(Exercise directions): Can you pull out each line of the data below that includes the word "agent"?

(Data records):
=== Begin Enclosure ===

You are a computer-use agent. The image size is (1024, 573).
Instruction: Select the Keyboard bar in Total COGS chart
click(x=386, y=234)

=== End Enclosure ===
=== Begin Enclosure ===

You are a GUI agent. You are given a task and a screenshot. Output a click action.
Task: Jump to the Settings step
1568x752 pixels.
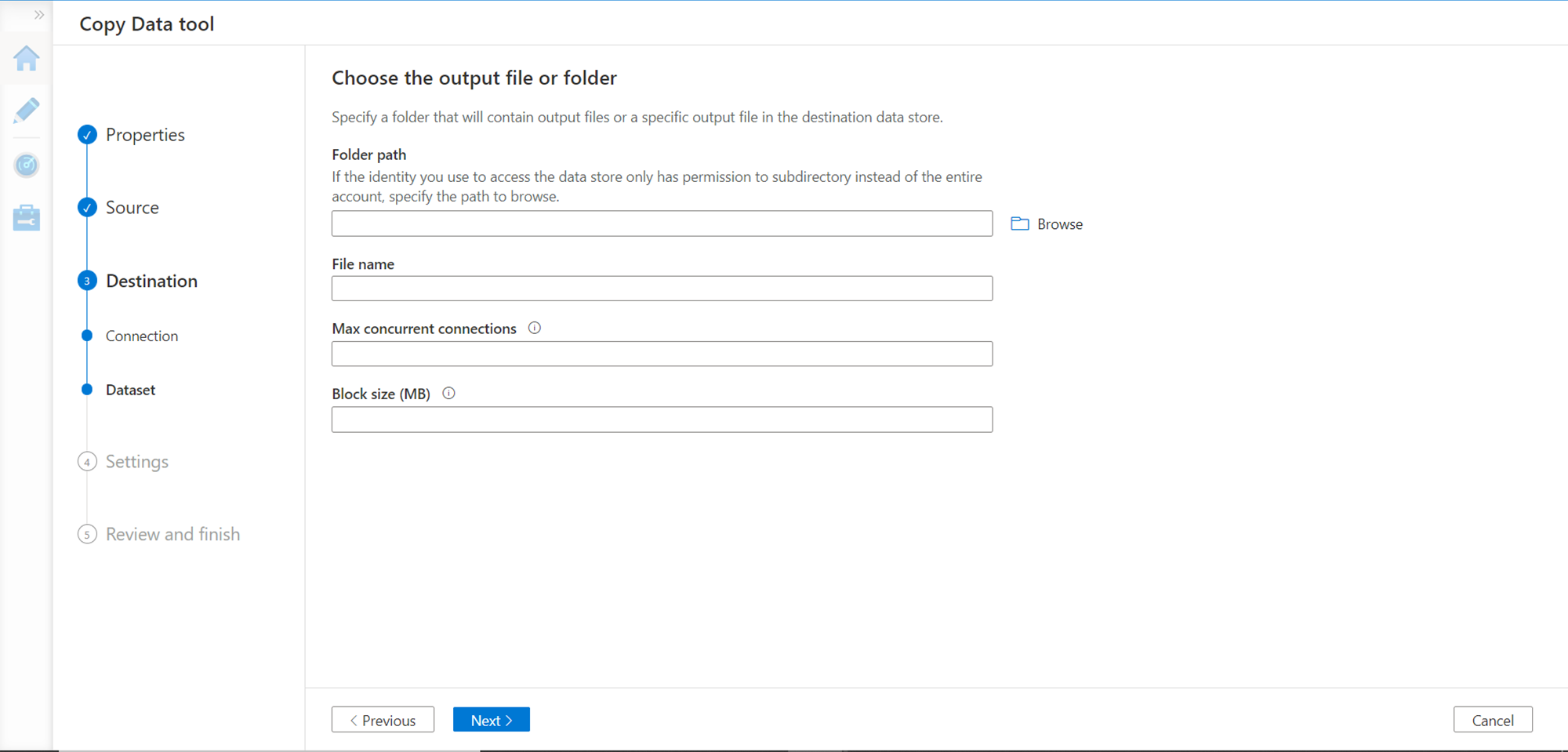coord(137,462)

=== End Enclosure ===

(Solution to this problem):
You are a computer-use agent. The image size is (1024, 573).
You are a GUI agent. You are given a task and a screenshot. Output a click action.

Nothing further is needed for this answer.